Recovering Attorney’s Fees “Incurred” on Party’s Behalf
Simply because a defendant does not pay his/her/its own attorney’s fees does not mean the defendant is not entitled to recover attorney’s fees incurred on his/her/its behalf. That wouldn’t seem to make much sense since attorney’s fees would have been incurred on the defendant’s behalf. Who actually writes the check to pay the attorney’s fees is really of no moment, right? Therefore, do not bank your argument that another party will never be entitled to recover their fees because that other party did not personally pay for his/her/its own attorney’s fees.

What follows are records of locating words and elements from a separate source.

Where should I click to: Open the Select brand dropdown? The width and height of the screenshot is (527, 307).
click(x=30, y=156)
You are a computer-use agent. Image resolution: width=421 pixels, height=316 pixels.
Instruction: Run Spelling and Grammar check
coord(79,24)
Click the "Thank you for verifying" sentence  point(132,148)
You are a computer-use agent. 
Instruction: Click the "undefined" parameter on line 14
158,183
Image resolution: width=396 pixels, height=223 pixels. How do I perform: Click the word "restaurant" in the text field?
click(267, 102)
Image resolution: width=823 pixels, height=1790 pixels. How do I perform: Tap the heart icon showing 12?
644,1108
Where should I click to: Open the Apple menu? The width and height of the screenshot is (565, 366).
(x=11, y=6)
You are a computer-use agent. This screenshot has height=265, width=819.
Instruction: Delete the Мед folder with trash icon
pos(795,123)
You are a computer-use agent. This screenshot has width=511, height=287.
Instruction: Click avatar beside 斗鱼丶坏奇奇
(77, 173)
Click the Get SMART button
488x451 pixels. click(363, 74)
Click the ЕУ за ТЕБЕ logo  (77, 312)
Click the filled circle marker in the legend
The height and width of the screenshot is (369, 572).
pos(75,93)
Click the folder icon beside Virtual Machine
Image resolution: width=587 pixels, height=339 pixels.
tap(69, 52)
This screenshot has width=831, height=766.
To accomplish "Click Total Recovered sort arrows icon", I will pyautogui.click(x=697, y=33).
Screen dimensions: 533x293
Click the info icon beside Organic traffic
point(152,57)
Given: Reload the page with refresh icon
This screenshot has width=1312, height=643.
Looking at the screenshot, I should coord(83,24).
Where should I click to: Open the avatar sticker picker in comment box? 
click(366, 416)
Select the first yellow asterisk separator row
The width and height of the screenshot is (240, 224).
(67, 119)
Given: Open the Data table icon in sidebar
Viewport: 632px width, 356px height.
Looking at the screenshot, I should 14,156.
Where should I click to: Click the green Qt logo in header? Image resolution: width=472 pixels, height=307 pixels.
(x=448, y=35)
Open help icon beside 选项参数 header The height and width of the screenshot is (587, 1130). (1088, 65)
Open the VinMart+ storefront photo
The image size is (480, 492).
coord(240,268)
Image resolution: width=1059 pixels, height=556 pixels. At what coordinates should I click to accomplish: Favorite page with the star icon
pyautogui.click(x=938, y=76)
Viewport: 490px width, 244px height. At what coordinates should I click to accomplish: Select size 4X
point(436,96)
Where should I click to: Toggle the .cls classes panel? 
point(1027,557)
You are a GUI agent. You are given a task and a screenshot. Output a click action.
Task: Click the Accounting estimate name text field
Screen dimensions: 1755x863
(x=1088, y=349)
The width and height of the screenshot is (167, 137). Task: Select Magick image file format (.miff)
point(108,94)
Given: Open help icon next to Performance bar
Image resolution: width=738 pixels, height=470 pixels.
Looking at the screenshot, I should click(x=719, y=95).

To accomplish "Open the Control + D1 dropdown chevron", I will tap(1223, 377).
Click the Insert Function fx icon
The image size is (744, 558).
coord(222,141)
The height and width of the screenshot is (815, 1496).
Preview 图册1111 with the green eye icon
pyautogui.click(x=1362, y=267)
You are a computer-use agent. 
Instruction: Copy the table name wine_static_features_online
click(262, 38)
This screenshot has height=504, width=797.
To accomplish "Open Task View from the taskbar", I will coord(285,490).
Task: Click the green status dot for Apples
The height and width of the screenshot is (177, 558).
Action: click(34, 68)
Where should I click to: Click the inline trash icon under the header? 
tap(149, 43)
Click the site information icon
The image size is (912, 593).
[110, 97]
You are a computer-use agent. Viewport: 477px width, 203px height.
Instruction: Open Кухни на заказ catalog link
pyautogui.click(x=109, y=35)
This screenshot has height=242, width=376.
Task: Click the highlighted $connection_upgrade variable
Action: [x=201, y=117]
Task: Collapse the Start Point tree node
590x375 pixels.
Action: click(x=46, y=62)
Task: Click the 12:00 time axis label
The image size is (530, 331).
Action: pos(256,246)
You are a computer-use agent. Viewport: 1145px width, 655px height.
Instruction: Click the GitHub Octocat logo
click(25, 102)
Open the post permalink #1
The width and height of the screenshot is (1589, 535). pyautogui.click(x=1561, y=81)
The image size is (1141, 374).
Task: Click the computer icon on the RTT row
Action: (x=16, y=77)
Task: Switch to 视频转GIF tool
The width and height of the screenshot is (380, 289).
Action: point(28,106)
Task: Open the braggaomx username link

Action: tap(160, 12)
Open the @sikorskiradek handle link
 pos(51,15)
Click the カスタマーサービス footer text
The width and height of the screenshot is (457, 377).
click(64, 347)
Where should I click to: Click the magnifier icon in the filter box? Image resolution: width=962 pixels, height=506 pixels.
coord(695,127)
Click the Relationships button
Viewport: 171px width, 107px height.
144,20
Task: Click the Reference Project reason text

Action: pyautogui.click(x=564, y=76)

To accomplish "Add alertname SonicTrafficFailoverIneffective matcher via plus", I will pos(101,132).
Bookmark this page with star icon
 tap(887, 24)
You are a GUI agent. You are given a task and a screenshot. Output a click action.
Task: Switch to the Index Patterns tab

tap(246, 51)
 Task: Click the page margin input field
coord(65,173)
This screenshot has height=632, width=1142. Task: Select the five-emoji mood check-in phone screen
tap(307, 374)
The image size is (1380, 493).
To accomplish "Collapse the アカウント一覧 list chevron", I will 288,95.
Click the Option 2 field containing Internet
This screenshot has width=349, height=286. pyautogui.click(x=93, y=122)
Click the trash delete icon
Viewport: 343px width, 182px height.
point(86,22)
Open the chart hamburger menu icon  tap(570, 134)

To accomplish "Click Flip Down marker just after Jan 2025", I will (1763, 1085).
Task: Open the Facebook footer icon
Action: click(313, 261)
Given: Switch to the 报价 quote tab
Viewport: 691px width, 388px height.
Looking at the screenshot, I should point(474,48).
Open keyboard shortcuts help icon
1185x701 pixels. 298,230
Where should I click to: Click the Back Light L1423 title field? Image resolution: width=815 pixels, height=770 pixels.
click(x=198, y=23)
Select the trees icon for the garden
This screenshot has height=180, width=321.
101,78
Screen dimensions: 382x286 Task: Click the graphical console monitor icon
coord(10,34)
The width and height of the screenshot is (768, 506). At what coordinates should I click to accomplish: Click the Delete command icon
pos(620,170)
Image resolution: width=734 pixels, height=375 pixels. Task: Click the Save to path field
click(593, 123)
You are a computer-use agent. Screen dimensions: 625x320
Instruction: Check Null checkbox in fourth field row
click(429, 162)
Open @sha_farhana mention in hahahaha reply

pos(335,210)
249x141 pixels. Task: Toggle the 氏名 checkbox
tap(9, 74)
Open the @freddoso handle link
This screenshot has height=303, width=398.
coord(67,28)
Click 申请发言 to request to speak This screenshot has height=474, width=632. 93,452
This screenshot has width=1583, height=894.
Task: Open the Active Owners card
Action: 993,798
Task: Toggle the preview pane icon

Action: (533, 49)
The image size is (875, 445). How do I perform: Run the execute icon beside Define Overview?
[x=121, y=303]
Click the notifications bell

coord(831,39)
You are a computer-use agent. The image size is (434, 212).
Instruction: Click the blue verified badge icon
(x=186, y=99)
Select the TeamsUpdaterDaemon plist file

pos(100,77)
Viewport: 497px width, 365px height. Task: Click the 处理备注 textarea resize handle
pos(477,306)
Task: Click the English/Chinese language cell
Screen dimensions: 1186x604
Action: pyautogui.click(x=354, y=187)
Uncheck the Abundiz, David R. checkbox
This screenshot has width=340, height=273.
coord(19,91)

This was the argument raised in Jain v. Buchanan Ingersoll & Rooney PC, 46 Fla. L. Weekly D2575a (Fla. 3d DCA 2021). Here, a defendant served a proposal for settlement during the pendency of the case. A final judgment was rendered for the defendant. The defendant moved for attorney’s fees pursuant to the proposal for settlement. The plaintiff countered that the defendant should not be entitled to fees because the defendant did not personally incur fees given the fact that his company (a law firm) was contractually required to indemnify him, and did indemnify him, with respect to such fees. The trial court did not agree with the plaintiff’s position and attorney’s fees were awarded to the defendant. The Third District Court of Appeals affirmed holding the defendant was entitled to attorney’s fees incurred on the defendant’s behalf (i.e., that another party/person may have paid). See Jain citing & quoting Key West Seaside, LLC v. Certified Lower Keys Plumbing, Inc., 208 So.3d 718 (Fla. 3d DCA 2015) (“‘The fact that another party or a nonparty may have paid the offeror’s attorney’s fees is of no consequence to the question of whether the offeror is entitled to fees and costs pursuant to the offer of judgment statute or rule.’”).